United States Court of Appeals Fifth Circuit.
June 30, 1964.
Rehearing Denied August 7, 1964.
Otto B. Mullinax, Dallas, Tex., for appellant.
Chester G. Ball, Jack E. Harris, Arlington, Tex., for appellee.
Before HUTCHESON, PRETTYMAN* and JONES, Circuit Judges.
This is a Texas diversity slip-and-fall case. The jury found unavoidable accident. Appellant, plaintiff below, complains, first, that there was insufficient evidence to submit the issue of unavoidable accident to the jury, and, second, that the issue was not properly submitted.

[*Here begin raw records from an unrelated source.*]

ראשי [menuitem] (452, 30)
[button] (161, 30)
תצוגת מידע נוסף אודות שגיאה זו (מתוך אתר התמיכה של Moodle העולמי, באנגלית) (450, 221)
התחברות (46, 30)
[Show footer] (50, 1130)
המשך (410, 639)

The facts in general are that: appellant went from one end of the aisle to the other in appellee's store for some soap; the aisle was crowded; she fell and sustained injury; a bottle of insecticide had been broken in the middle of the aisle; nobody knows, at least there was no evidence showing, how or when. An employee of appellee had cleaned up the glass and had gone back to get a mop, leaving a broom and a paper sack either in the puddle or on one side of it; there was conflict in the testimony as to where the puddle was and where the appellant fell — the puddle was either at the end of the aisle (approximately where appellant got the soap she was after) or midway down it, and appellant fell somewhere between that end and midway back; the aisle was 60 or 70 feet long. Appellant testified that she did not see the sack and broom, as did appellee's manager who helped appellant after the accident.

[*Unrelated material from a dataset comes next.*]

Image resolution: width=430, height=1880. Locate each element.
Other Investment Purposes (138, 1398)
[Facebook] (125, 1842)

The gist of appellant's first argument is that, while various defenses could be raised under these facts, there is not sufficient evidence to raise the issue of unavoidable accident. As controlling on this point, appellant cites Strauss v. LaMark, Tex.Civ.App., 360 S.W.2d 583, affirmed Tex. 366 S.W.2d 555.
Appellee answers that appellant did not object to the sufficiency of the evidence to raise the issue but only to the manner in which the trial court placed the burden, and that the appellant is confined to his objection, and, besides, that the jury could have found, especially since there is no evidence as to how the bottle got to the floor or how long it had been there, that the accident occurred without negligence on either side.
Appellant next argues that the court erred in submitting "unavoidable accident" without a pleading of the defense and in allowing appellee to amend its pleading after judgment to bring it in. The argument is that "a special issue is improperly submitted to the jury where it is not raised by the pleadings" and further that there was no explanation why this was not pleaded originally, and appellant's evidence did not justify the subsequent amendment.
Appellee answers that under federal law this issue was raised by its general denial, and, at any rate, the issue was raised at pretrial and tried by implied agreement under Civ.R.Fed.P. rule 15(b).
Appellant next argues that, as the court defined unavoidable accident, the jury could have believed that appellee's employees might have been at fault, but not appellee, and also, that as the issue was framed, the jury could have believed that if a stranger knocked the bottle off the shelf, the accident was unavoidable even though the jury believed that appellee owed appellant a duty to prevent harm from flowing to her from the consequences.
Appellee answers (1) that the court used "either party" in its definition of unavoidable accident, and it is farfetched to think the jury took that to mean that it excluded agents, and (2) that the appellant, in asking that the definition of unavoidable accident include "any party to the event" (as opposed to any party to the suit), would have led the jury to speculate as to whom that included and would be contrary to Texas law.
Appellant next complains that the trial court erred in placing the "unavoidable accident" interrogatory as number two on the list of interrogatories and instructing the jury not to answer the others if they answered this one in the affirmative that this was error, because appellant was entitled to have a jury finding on primary negligence. Appellee answers that the order of submitting special issues is discretionary and that besides the appellant did not make this objection below and may not make it now.
Lastly, appellant argues that the court erred in failing to give an explanatory charge that appellant had no duty to inspect the aisle and could assume it to be safe, although she could not close her eyes to obvious dangers.
Appellee answers that this objection was not made below and was not raised in the motion for a new trial, and that, at any rate, the jury, having answered the question as it did, never got to the point where such an explanation would have been useful.
We are of the view that no reversible error is made to appear, and that the judgment must be affirmed.